その後ろには他にも多くの侍女達の姿があった。
先頭を駆けて来たキヨと高志の二人は、千紗の元へ駆け寄るなり裸足で庭へと下りると、そのままの勢いでガバッと千紗に抱き付いた。
「おい……お主達……く、苦しいぞ……」
「も~姉上、また僕を置いていって~!!」
「一年も帰って来ないなんて姫様、キヨは心配で心配で……」
「あ~あ~泣くな泣くな。こうして無事に帰ってきたのだから。な?」
「うわ~ん」
抱き付いて離れないキヨ。
恨めしそうに千紗を睨み付ける高志。
困った様子で慰める千紗。
そして、千紗の側にいたせいかその中に巻き込まれ、身動きが取れずに苦しそうに踠くヒナ。
そんな4人の姿を瞳に捉えながら、屋敷の主、忠平が館の奥から遅れてやって来た。
「父上!!」
忠平の姿を視線に捉えた千紗は嬉しそうに父を呼ぶ。
忠平は穏やかな微笑みを浮かべながら一年ぶりに帰って来た娘に向けて声を掛けた。
「久しいな千紗。まったく、まさか一年も帰って来ないとは思わなんだぞ。本当に心配ばかりかけおって、お前は………」
笑顔の中に呆れを含ませながら、そんな愚痴を投げ掛けた忠平。
だが、言葉とは裏腹に忠平もまた裸足で庭へと降り立つと、その大きな体で千紗と高志、そしてキヨとヒナの4人まとめて一気にギュッと抱き締めた。
父親に抱き締められて、千紗は照れながらも嬉しそうに微笑んでいた。
そんな千紗達の姿を少し離れた位置から見ていた小次郎、秋成、朱雀帝。
不意に千紗に注がれていた忠平の視線が、そんな三人のもとへと注がれる。
「っ………」
絡まった視線に小次郎の瞳は怯えたように揺れる。
「…………」
ついには耐えきれず視線を下へと逸らそうとした、その時――
忠平は「こっちへ来い」と言わんばかりに3人を手招きした。
突然の主からの手招きに、小次郎と秋成は互いに顔を見合わせ、互いの頭に疑問符を頭に浮かべていた。

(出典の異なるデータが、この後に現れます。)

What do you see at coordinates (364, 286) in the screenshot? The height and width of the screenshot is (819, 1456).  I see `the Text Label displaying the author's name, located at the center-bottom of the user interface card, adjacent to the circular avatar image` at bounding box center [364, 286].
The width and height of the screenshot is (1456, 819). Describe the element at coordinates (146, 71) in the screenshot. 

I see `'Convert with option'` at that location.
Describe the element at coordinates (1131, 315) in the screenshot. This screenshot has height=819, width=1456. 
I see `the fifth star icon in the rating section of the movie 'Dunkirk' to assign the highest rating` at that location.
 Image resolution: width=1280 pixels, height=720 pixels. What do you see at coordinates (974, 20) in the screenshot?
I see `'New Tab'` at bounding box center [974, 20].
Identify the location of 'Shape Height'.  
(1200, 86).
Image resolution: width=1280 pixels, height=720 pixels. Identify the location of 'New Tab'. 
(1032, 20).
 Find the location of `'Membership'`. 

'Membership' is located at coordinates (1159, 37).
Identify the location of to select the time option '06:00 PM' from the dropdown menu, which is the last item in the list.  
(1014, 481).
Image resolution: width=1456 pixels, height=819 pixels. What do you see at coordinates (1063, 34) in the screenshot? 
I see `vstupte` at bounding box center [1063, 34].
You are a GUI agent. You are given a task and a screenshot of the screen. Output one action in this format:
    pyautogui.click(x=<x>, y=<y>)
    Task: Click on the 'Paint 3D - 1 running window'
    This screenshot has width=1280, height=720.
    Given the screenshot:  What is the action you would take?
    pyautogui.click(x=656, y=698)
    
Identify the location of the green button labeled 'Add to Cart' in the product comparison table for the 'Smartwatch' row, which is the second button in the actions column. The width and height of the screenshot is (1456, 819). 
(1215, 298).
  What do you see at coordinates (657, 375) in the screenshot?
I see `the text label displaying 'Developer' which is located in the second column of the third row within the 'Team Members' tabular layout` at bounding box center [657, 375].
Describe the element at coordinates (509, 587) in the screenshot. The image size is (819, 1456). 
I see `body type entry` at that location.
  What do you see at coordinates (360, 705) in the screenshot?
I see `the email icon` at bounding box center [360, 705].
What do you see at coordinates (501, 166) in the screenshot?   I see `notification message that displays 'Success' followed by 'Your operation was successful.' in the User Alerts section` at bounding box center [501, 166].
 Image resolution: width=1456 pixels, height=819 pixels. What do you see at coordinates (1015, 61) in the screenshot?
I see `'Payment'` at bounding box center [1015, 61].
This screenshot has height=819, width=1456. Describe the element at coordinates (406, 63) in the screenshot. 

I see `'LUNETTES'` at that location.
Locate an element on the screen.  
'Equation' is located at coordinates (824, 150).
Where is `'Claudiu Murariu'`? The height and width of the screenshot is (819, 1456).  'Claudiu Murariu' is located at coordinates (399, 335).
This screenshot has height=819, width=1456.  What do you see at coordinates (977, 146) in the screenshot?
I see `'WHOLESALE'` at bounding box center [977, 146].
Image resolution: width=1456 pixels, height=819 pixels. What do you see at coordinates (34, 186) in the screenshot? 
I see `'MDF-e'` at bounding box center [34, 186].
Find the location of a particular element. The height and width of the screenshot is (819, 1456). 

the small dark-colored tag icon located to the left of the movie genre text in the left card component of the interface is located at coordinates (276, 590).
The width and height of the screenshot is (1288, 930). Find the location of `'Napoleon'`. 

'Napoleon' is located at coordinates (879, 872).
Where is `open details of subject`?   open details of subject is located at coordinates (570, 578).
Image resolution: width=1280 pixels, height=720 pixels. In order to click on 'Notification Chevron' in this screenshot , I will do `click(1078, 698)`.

呼ばれている理由は分からないものの、主の命に逆う事など出来るはずはなく、小次郎と秋成は恐る恐る忠平の元へと近付いく。
その後ろに朱雀帝も続いた。
手の届く距離まで3人が来ると、忠平は千紗達から離れ、今度は小次郎、秋成、朱雀帝の3人を揃ってギュッと抱き締めた。
「っ………」
突然の出来事に驚き体を硬直させる小次郎。
秋成も同様に、緊張からか顔を強ばらせていた。
「久しいな小次郎」
「…………はい、お久し振りです。……忠平様………」
「秋成も、よく無事に娘を連れ帰ってくれた」
「いえ、滅相もございません」
「二人共、元気そうで何よりだ」
忠平と、言葉を交わした事で、二人の緊張はゆっくりと解けて行く。
優しく抱き締めてくれる忠平の温もりと変わらぬ優しさに、ついには全てを委ねた小次郎は、まるで父に甘えるかのように忠平の背中へと手を回した。
「………はい。忠平様も……お元気そうで何よりです」
そう言葉を溢しながら。
千紗達にとっては約一年ぶりの――
小次郎にとっては三年ぶりの京だ。
「まさかこんな形でここに戻ってくる事になるとはな……」
馬を降り、千紗の実家でもある小一条院にある藤原忠平の屋敷の門前に立った小次郎は、そうポツリと呟いた。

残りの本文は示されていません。